New York Times Takes Multiple Steps to Authenticate Videos

The New York Times, which is now posting information explaining its journalistic practices, recently described how it reviews news-relevant videos from a wide variety of sources, including news agencies; social media sites such as Twitter, Facebook, YouTube and Snapchat; and eyewitness videos via WhatsApp, witness contacts on the ground or “joining relevant groups.” The actual verification process is broken down into two steps. First, it determines whether a video is “really new.” The second step is to “dissect every frame to draw conclusions about location, date and time, the actors involved and what exactly happened.” 

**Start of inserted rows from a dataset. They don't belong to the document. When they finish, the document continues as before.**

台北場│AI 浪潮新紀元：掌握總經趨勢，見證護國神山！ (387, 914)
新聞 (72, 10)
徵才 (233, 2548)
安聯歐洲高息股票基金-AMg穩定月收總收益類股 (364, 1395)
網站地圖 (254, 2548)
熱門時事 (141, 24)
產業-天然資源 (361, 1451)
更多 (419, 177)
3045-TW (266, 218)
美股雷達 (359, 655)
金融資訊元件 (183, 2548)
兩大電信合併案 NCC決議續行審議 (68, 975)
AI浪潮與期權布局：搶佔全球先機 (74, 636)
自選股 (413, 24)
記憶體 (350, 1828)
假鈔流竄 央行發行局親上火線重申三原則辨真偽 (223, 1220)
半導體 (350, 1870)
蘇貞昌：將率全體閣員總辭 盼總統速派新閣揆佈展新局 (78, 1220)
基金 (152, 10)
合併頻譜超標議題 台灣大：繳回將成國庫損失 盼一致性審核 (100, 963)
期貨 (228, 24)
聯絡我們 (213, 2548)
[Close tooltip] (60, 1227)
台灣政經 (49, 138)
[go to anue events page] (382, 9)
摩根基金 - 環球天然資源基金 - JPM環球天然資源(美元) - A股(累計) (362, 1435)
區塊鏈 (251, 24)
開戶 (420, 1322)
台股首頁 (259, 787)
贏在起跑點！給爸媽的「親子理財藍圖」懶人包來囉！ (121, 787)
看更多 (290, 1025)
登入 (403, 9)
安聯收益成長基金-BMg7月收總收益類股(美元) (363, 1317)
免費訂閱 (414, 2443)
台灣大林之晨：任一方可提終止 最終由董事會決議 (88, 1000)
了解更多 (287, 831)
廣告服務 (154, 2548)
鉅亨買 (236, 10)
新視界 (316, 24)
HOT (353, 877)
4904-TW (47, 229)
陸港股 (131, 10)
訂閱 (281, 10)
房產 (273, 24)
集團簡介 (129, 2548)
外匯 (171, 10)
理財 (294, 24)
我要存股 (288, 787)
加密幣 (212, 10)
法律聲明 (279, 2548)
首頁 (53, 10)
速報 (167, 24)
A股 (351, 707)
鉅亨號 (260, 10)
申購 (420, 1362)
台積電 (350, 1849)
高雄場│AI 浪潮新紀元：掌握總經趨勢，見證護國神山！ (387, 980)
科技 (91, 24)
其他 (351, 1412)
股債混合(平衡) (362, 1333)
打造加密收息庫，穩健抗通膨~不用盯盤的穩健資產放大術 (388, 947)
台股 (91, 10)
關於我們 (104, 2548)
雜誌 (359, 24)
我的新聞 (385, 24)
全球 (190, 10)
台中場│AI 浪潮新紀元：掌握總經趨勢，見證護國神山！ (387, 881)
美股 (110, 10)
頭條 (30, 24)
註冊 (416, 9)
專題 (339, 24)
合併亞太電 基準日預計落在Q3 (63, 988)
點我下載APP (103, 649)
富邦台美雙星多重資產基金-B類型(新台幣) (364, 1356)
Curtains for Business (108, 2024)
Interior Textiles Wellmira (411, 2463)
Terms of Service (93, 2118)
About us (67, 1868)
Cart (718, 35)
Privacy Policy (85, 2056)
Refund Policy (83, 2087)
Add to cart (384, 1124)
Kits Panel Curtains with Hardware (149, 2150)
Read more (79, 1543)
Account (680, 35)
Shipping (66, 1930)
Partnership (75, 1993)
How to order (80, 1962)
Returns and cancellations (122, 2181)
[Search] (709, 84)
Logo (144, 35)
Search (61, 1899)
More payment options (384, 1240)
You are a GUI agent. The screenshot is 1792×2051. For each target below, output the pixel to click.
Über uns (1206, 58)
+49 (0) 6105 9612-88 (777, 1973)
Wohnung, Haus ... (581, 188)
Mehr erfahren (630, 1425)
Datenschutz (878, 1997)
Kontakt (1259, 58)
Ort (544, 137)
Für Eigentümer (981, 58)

The first step addresses “a major challenge for journalists today,” which is to avoid using “recycled content,” a problem that is “exacerbated in breaking news situations,” notes NYT. In those situations, misattributed video and video depicting old events are common.

“The more dramatic the footage, the more careful we have to be … [to] establish the provenance of each video — who filmed it and why — and ask for permission to use it.” The “perfect scenario” would mean “obtaining the original video file or finding the first version of the video shared online, vetting the uploader’s digital footprint and contacting the person — if it’s safe to do so.”

The next step is to “extract as much detail as possible,” although situations such as “armed conflict and severe state repression often make it challenging to connect with sources, for logistical or security reasons.” But NYT has “developed skills and methodologies to independently confirm or corroborate what’s visible in a video.”

Video from wire services such as The Associated Press or a source’s cellphone is much easier, since it comes with “intact metadata.” Metadata from social media sites and messaging apps, however, is often altered or removed, so NYT has to “look for visual clues regarding location and date in the video itself,” such as landmarks or geographic features that can be “matched up with reference materials such as satellite images, street views and geotagged photographs.”

That can be very challenging, and “in the most challenging situations, we might also call on the public to help.” NYT also pays attention to the audio, since “local dialects might help corroborate the general location.” Pinning down the exact date and time, however, can be even more difficult, relying on “historical weather data to detect inconsistencies in a video.”

To determine specific time of day, it can analyze shadows using a tool called SunCalc. “Finally, we take a close look at what else is visible in a video to draw conclusions about the event and the actors involved,” extracting such details as “official insignia or military equipment” or “doing a frame-by-frame analysis of multiple videos.”

NYT “also recently started researching how the emerging issue of deep fakes, or media generated with the help of artificial intelligence, will impact our newsroom,” knowing that, because the images contain computer generated imagery, “the verification process described above will not suffice.” “Instead, we have to build up the technical capacity to win the coming artificial intelligence-powered ‘arms race between video forgers and digital sleuths’.”